In this article we discuss the global trend toward taxing foreign companies with significant business abroad that have managed, by dodging local permanent establishment requirements, to remain outside the tax net in the countries where they do business. In particular, we discuss the recent trend whereby taxing authorities have significantly expanded the boundaries of taxable nexus by redefining it to include an economic dimension that goes beyond traditional geography-based approaches. We give an overview of recent developments in Organisation for Economic Co-operation and Development (OECD) member states and some unilateral initiatives taken recently.
Permanent establishment (PE) may be the most recognizable concept in international taxation. The concept harks back to a nineteenth-century tax treaty between Austria-Hungary and Prussia. Although as a concept PE has been subject to numerous changes over time, its purpose has remained constant: to serve as a threshold for allocating taxing rights on profits realized by a company outside the borders of its home country.

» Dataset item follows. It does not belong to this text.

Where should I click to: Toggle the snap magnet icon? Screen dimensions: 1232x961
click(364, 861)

The rapidity with which the modern economy has outpaced even the most up-to-date conceptions of PE (still grounded in the era before anti-base erosion and profit shifting initiatives) may have, to some extent, facilitated the global tax strategies of multinational enterprises (MNEs) to prevent their foreign economic activities from ever hitting the threshold that would trigger the establishment of one or more local PEs overseas. To combat these artificial avoidance strategies, the OECD in 2015 published the Report on Action 7 of the BEPS Action Plan (Preventing the Artificial Avoidance of Permanent Establishment Status), hereafter Action 7. The OECD recommendations in Action 7 focus on changes in the OECD’s definition of PE and aim to prevent MNEs from escaping the reach of foreign tax authorities through the use of artificial avoidance strategies.
Changes in the OECD Approach
To rightfully relocate the taxing rights on profits realized abroad, Action 7 focuses particularly on artificial avoidance of PE status through commissionaire arrangements and similar strategies; the artificial avoidance of PE status through specific activity exemptions; and other strategies, such as splitting up contracts, to artificially avoid OECD member states’ attempts to establish PE.

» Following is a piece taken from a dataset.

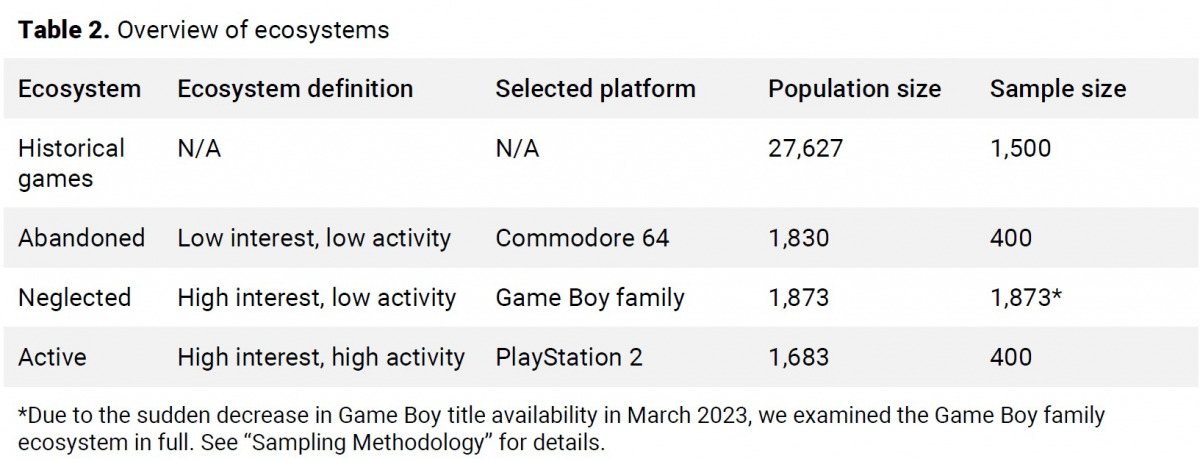1200x459 pixels.
Task: Select the Historical games row label
Action: 71,163
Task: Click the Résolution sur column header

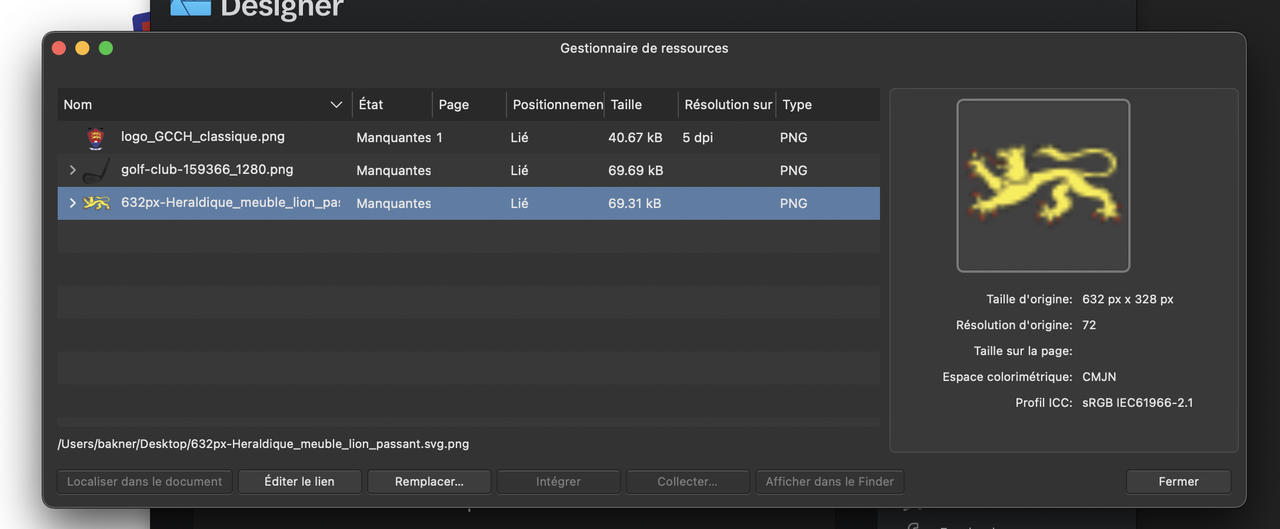Action: (x=727, y=104)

Foreign enterprises can be regarded as having taxable presence in a country through 1) physical nexus or 2) agency PE, the actions in the country of persons dependent on the enterprise. Under the pre-BEPS definition, agency PE occurs when a person, other than an independent agent, has been granted power of attorney to regularly make contracts in a country on behalf of a foreign principal.
With an eye toward evading the establishment of agency PE, one of the most common tax strategies MNEs employ to avoid or reduce taxable nexus abroad is to implement commissionaire arrangements. A commissionaire concludes sales contracts with customers in its own name but actually on behalf of the foreign principal. A key trait of a commissionaire is that it does not take title to the goods or services that it sells in the local market. The commissionaire assumes limited risk, performs only limited functions, and employs its own assets only minimally; rather, the foreign principal assumes responsibility for most of the risk, performance of functions, and investment in the local market. The commissionaire receives only limited remuneration.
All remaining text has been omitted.